I imagine meeting my mother in Paris. She would like it here. For a few weeks, I imagine Paris is my mother. I read, La mort douce de ma mere, by Simone de Beauvoir and I hear Simone laugh as she whispers in my ear, “Paris maternal? Don’t be deceived by all those female statues. They’re only allegories, a picture of a feminine word, empty words; a mythical, romantic, male notion about femininity, nothing more, nothing less. Yes, even La Grisette. Can’t you smell the piss everywhere? If you want your mother, you will have to dig deeper than that.”
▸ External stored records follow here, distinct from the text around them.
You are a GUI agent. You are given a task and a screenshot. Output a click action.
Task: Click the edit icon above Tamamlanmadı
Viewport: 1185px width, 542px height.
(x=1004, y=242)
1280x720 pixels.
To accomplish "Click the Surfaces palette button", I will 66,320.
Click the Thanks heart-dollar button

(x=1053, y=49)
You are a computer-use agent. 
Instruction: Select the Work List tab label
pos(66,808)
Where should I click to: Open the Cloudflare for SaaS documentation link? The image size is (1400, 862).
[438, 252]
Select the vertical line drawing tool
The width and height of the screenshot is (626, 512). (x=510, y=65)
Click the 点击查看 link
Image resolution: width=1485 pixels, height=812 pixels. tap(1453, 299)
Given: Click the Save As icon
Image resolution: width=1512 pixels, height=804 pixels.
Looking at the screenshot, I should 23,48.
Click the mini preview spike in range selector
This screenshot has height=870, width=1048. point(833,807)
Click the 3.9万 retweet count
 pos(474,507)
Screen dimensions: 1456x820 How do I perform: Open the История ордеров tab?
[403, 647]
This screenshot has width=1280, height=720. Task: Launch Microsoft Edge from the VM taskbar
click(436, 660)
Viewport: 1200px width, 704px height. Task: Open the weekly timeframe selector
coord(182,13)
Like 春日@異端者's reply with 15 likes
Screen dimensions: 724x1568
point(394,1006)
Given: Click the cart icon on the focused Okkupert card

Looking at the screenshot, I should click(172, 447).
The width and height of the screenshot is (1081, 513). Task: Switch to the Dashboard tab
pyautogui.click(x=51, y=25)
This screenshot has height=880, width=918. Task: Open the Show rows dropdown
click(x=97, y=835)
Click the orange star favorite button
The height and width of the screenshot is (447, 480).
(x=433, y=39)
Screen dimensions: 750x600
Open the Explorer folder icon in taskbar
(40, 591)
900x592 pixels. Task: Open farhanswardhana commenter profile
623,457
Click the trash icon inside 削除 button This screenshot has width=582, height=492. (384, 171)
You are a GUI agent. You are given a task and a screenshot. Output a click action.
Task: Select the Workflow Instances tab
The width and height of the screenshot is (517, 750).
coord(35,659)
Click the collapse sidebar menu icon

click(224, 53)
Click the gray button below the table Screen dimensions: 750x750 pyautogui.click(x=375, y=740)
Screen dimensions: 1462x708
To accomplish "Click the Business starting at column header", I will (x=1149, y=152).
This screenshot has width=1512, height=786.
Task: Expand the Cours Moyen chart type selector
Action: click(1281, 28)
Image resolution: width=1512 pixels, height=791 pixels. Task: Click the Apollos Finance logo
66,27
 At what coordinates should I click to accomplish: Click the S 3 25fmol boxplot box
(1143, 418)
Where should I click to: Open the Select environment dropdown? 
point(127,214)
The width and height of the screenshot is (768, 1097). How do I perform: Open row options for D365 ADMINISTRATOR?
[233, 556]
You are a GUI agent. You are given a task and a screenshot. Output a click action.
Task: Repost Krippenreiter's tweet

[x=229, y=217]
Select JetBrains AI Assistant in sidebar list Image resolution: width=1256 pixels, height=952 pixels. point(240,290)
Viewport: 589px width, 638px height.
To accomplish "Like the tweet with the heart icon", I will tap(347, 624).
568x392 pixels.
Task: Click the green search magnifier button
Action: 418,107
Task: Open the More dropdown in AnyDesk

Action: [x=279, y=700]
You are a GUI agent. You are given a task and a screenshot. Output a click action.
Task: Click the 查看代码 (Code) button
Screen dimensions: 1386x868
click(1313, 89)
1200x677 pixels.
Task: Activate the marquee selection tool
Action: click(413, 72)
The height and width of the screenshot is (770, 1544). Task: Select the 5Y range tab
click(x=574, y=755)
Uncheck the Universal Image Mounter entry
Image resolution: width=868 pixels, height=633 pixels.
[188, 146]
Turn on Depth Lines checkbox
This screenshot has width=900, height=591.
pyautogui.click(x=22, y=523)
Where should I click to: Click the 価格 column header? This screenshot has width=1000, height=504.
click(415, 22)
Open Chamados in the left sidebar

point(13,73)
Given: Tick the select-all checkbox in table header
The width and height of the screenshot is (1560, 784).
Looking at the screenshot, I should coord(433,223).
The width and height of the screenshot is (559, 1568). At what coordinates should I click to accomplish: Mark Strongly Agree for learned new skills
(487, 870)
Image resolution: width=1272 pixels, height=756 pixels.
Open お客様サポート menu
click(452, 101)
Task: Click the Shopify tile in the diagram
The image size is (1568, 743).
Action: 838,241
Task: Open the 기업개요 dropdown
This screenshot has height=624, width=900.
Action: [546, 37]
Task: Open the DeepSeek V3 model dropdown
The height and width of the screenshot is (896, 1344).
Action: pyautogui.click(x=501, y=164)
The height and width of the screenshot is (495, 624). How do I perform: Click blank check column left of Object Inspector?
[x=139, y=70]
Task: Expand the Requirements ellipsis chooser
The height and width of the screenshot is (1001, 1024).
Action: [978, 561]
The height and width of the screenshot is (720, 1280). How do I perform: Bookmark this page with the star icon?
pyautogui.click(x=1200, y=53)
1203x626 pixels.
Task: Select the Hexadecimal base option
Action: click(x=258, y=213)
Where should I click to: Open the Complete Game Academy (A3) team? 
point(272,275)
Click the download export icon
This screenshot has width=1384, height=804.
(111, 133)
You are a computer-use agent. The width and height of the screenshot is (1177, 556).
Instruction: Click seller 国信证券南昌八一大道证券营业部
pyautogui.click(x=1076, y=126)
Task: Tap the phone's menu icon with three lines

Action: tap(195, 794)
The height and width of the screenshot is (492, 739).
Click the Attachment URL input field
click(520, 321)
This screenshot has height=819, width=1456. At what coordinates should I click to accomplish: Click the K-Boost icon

Today is the first of September and every year, I try to pretend it’s the 1st of July. I want summer all over again. But the weather is cool, making it hard to ignore the seriousness of the season. The tourists are going home and the kids are back at school. My honeymoon with Paris comes to a close. Work begins. The snowy white pages of winter are coming. Paris is not my mother.
My first day at school is one of my most vivid memories as a child. I am the oldest and the only girl in a family of four. Me going to school felt like a big event, something to celebrate, but no one really explained to me what being in school would be like. A lunchpail was packed, a photo was taken and off I went down the road to join the other neighbour children already on their way to school. I remember thinking when I reached the little river that it would be a good place to have a picnic; so I sat for a bit and ate my sandwiches.
I don’t remember what upset me the most. Was it having to sit inside all day? Was it being with so many other children and a teacher I didn’t know in an unfamiliar place? Was it because I ate my sandwiches earlier and had nothing now for lunch? Or was it because I saw that I was in a new world that would not include my brothers, my mother, or my father? Whatever it was is now forgotten. But, sometime mid-morning I began to cry. I cried unconsollably. My face pressed firmly against the top of the desk and nothing could lure me from my despair, until the poor boy seated in front of me suddenly intervened. In an inspired gesture, he pushed his set of coloured pencils onto my desk. This was no ordinary set of pencils; this was a brand new set of 24 Laurentian coloured pencils. Never had I seen such an amazing array of possibilities. I don’t remember how the rest of that day passed, but I went home determined. I knew -THAT would have to be my first and my last day of school and I would ask my mother for a set of Laurentian coloured pencils, 24 of them.
My determination lasted until the next morning. “NO! I’m not going” I remember stamping my foot and yelling to my mother waiting for me at the bottom of the stairs. Her response was no nonsense. “Well, you can stay home and be stupid, for the rest of your life.” The options did not look good: school or stupidity.